Efforts are underway to rescue workers at the site of the 4.5 km Silkyara Badkot tunnel, which collapsed on Sunday.
The Landslide Blog is written by Dave Petley, who is widely recognized as a world leader in the study and management of landslides.
In northern India, operations are underway to rescue 40 people who have been trapped in a tunnel that has collapsed in Uttarakhand. The tunnel caved in on Sunday 12 November. The workers are known to be safe, but operations to clear the collapsed debris have proven to be difficult. The Indian Express has a page that is providing updates about what is is clearly a tense operation.
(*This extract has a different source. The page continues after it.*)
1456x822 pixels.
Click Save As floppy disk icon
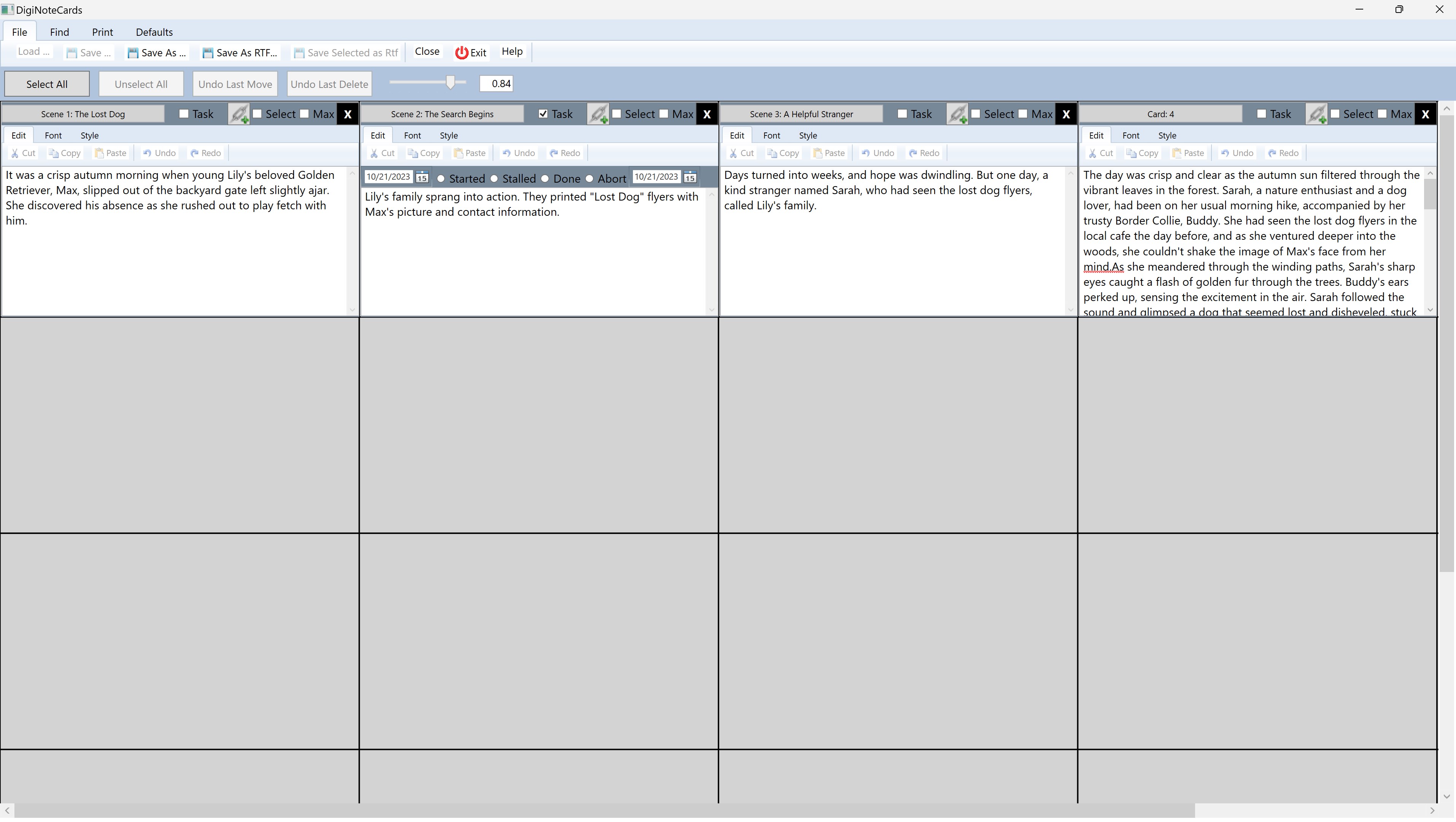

The collapse occurred on a part of the troubled Char Dham road development project, on which I have previously written. The 4.5 km Silkyara Badkot tunnel is on a section of road between Silkyara and Dandalgaon in Uttarkashi district. The location of the tunnel is shown in the Google Earth image below, at about [30.7711, 78.2528]:-
Initial rescue operations have focused on removing the collapsed debris, but have been hampered by further collapses of unsupported materials. The current plan is to drive a 900 mm diameter steel pipe through the debris, allowing the trapped workers to escape.
There are two interesting back stories to this accident. The first relates to the cause of the collapse itself. ANI News has an explanation for what led up to the accident, quoting a report from the National Highways and Infrastructure Development Corporation Ltd. This indicates that the tunnel was being reprofiled in the section that collapsed.
Second is the level of longer term concern about this particular project. SANDRP has an excellent article from 2019 (in Hindi) that raises concerns about this particular tunnel. The article starts:
“This report shows the adverse effects on the local environment and villagers due to disregard for rules in tunnel construction work on Dharasu Band near Barkot”
It highlights that waste from tunnel construction has been dumped into the rivers, whilst poorly controlled blasting and loss of forests have also caused many problems.
The immediate priority is to rescue the trapped workers, of course, which is planned to be completed in the next 24 hours. However, the longer term issue is to improve the quality of construction for the Char Dham project.